Deux heures de débrayage pour dire « non. » Pour les salariés de Suez, les convoitises que suscite leur entreprise n’ont pas grand-chose de rassurant. Une partie d’entre eux l’a montré mardi en interrompant son travail en signe de protestation. En moyenne 60 à 70 % des salariés français du groupe, qui compte 90 000 collaborateurs à l’échelle mondiale, ont suivi le mouvement. Une « forte mobilisation » s’est même fait sentir au siège de la Défense à l’appel, notamment, de la CGT. 

Cet été, la vente d’Osis, filiale de Suez spécialisée dans les services d’assainissement, à Veolia n’avait pas trop inquiété les syndicats. Il en va autrement désormais, avec la perspective d’une OPA menée par Veolia qui souhaite acheter les parts de Suez détenues par Engie, dont l’état est un gros actionnaire. Si cette opération réussit, la vente de l’activité eau de Suez au fonds d’investissement Meridiam, en vue d’éviter une situation de monopole sur cette activité en France, pourrait ressembler à un « démantèlement » pour les partenaires sociaux. 

Selon Sébastien Michel, coordinateur CFDT chez Engie, « de prime abord, nous avons pensé que Veolia représentait une opportunité française solide au moment où Engie est en quête de liquidité et s’est lancé dans un plan de cession d’actifs.
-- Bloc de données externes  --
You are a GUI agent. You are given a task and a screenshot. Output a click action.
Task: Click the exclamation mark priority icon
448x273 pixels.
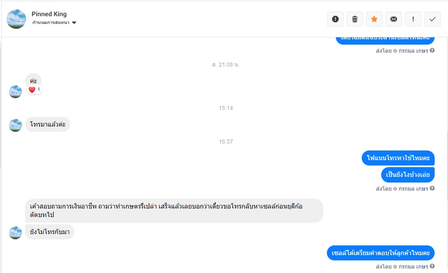413,19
Mais, si Veolia, à terme, doit se séparer de l’eau, alors nos salariés risquent bien d’être touchés eux aussi. » Yohan Thiebaux de la CGT va dans le même sens : « Cette vente à Veolia, c’est de la rentabilité à court terme pour Engie. 2,9 milliards vont arriver dans nos caisses, mais quid de la stratégie à plus long terme ? Engie peut offrir à des collectivités territoriales un panel de solutions. C’était ça l’intérêt de notre groupe. Avec cette vente, le groupe s'oriente vers un repli sur soi... »

Cédric Tassin coordinateur CFDT de Suez a des craintes plus importantes encore : « Ici, l’inquiétude est très grande. Nos salariés garderont-ils leur statut ? Au bout de l’histoire, que restera-t-il de Suez ? Nos 10000 salariés qui travaillent dans le secteur de l’eau ont de quoi avoir peur, d’autant que le recours aux régies risque de se développer dans les prochaines années, nous laissant de fait à l’écart. Les activités de propreté, incinérations et centres de stockages seront également impactées dans le cadre des monopoles, ce qui fait un total de 30 000 salariés inquiets. »
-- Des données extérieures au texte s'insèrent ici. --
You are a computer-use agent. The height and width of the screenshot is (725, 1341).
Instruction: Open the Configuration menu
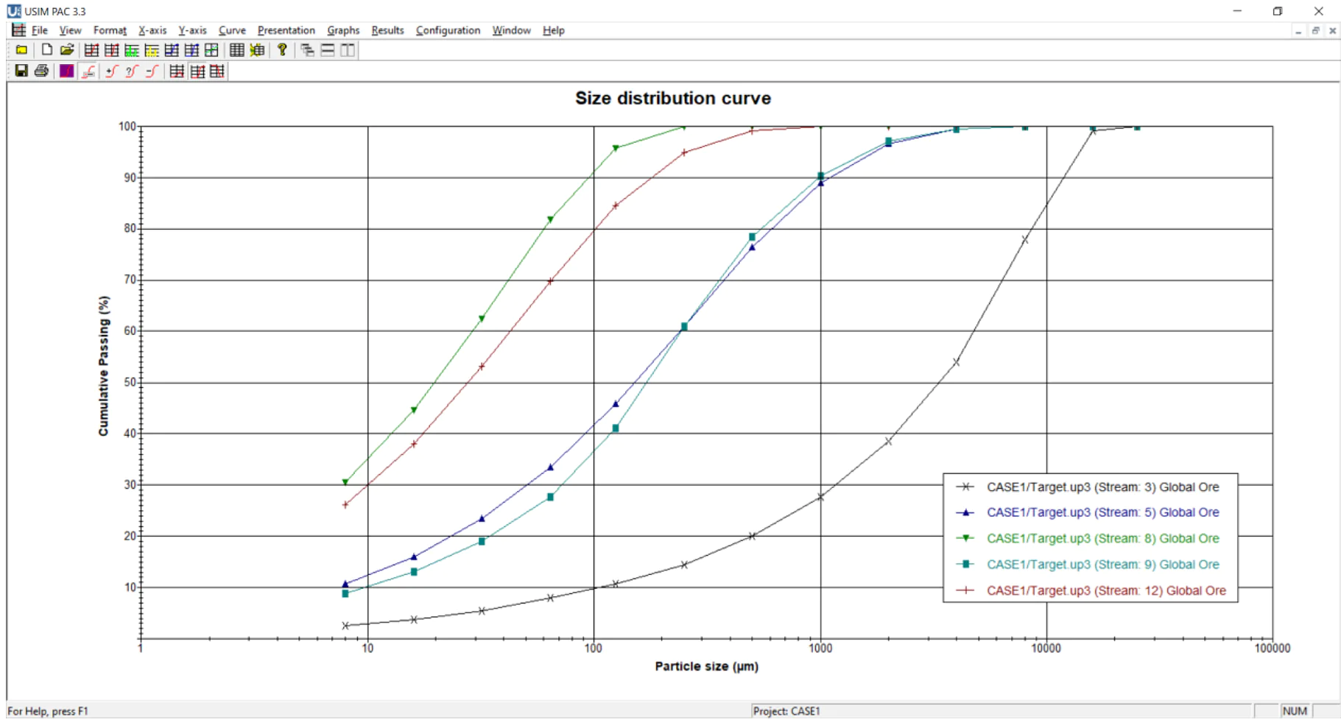(x=448, y=30)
Aussi bien chez Suez que chez Engie, ce que redoutent finalement les syndicats, c’est la vente à la découpe de leurs groupes et l’affaiblissement qui en résulterait. Mais la vente, prélude à une OPA, ne pourra se faire sans l’aval de l’Etat, actionnaire de référence d’Engie à hauteur de 23,64% et qui pourrait ainsi bénéficier d’un prix d’achat élevé en se désengageant. Bruno le Maire tente depuis l’annonce de Veolia de déminer la situation : les inquiétudes des salariés (il a assuré resté particulièrement attentif aux garanties concernant l’emploi) et l’opposition de Bruxelles à la constitution d’un « monopole de l’eau » sous l’égide de Veolia. Céder cette activité au fonds Meridiam permettrait donc de contourner ces réticences.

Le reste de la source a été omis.